Malgré une communication limpide des actions à réaliser, l’implication des citoyens peut rester faible. Alors plusieurs leviers subsistent. Un rapport de l’Institut des Hautes Etudes de la Sécurité et de la Justice  liste certaines recommandations. Elles concernent différentes thématiques, dont la diffusion de la culture de l’implication citoyenne. Il serait intéressant de mettre en place les dispositifs permettant d’accompagner les citoyens dès l’enfance. Cela impliquerait par exemple de donner une place à l’éducation à la sûreté dans le parcours scolaire, de favoriser et de mieux reconnaître l’implication bénévole dans le cadre d’un service civique par exemple. Aussi, il serait bénéfique de créer des réserves citoyennes pour impliquer et former une plus grande part de citoyens et améliorer la qualité des actions qu’ils réalisent. Ces mesures visent à pallier la prééminence de l’Etat dans les questions de sécurité depuis plusieurs années et de diffuser la culture de la sécurité auprès des citoyens. A court terme, la thématique de la communication est abordée. Les réseaux sociaux et nouvelles technologies doivent permettre à la fois de diversifier les moyens de s’impliquer mais également de communiquer plus largement sur les solutions mises en œuvre. Dans cette démarche, il est crucial de mutualiser les outils digitaux qui seront mis en place dans les différents secteurs et pour les différentes situations de crise afin de bénéficier d’une remontée d’informations plus conséquente. Aussi, il serait utile de définir des labels pour catégoriser les outils digitaux. Pour les citoyens, cela simplifierait l’identification des moyens de s’impliquer. Finalement, la notion de reconnaissance est adressée. Il est important de rendre tangible le bénéfice de l’implication citoyenne. Cela peut passer par des avantages d’ordre social ou des reconnaissances comme des distinctions officielles à l’image des médailles reçues par les passagers ayant déjoué la tentative d’attentat dans le Thalys. Il pourrait être envisagé de mettre en place une distinction spécifiquement prévue à cet effet et par l’Etat d’une part mais également par certains acteurs de la sûreté dans les transports en général.

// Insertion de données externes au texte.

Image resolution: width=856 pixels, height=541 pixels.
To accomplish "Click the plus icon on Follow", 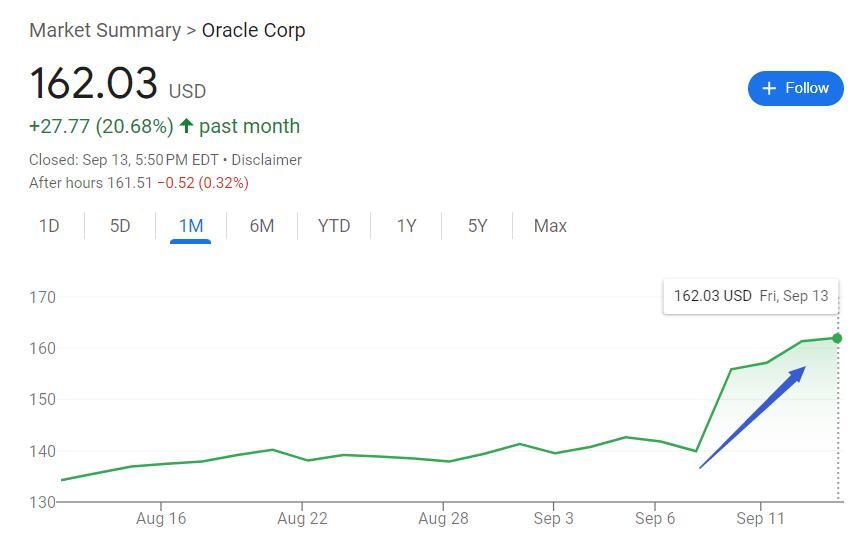I will [x=769, y=88].
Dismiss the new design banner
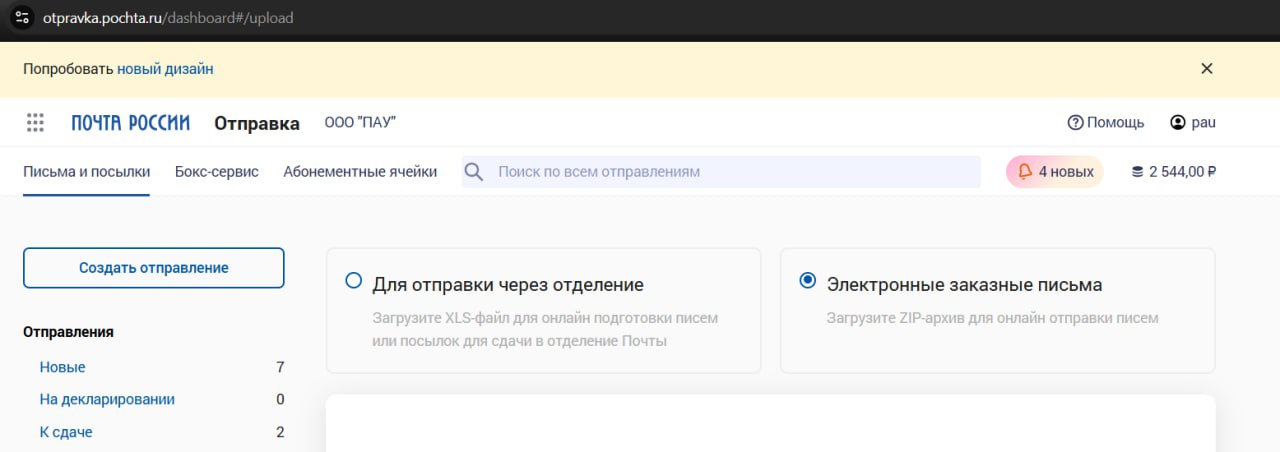This screenshot has width=1280, height=452. pyautogui.click(x=1207, y=69)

Pour finir, l’implication citoyenne, une fois favorisée et inculquée au sein de la population doit faire ses preuves. En d’autres termes, il est nécessaire de rendre l’exploitation des informations remontées efficiente et productive. En effet, mutualisées, les remontées des différents outils digitaux pourraient représenter un ensemble conséquent. Leur traitement serait donc un enjeu de taille. Deux leviers font surface. En premier lieu, une communication adéquate est primordiale pour que les citoyens effectuent d’eux même un premier niveau de tri et de qualification des informations observées. Dans un second temps, l’automatisation du traitement des remontées, appuyée par exemple sur l’intelligence artificielle, sera un enjeu de taille pour gagner en réactivité.

 

Conclusion : Des bénéfices à la hauteur des obstacles à franchir pour les atteindre

Pour les opérateurs de transport, la sûreté est un enjeu de taille. L’implication citoyenne est désormais indispensable au vu de la nature des menaces.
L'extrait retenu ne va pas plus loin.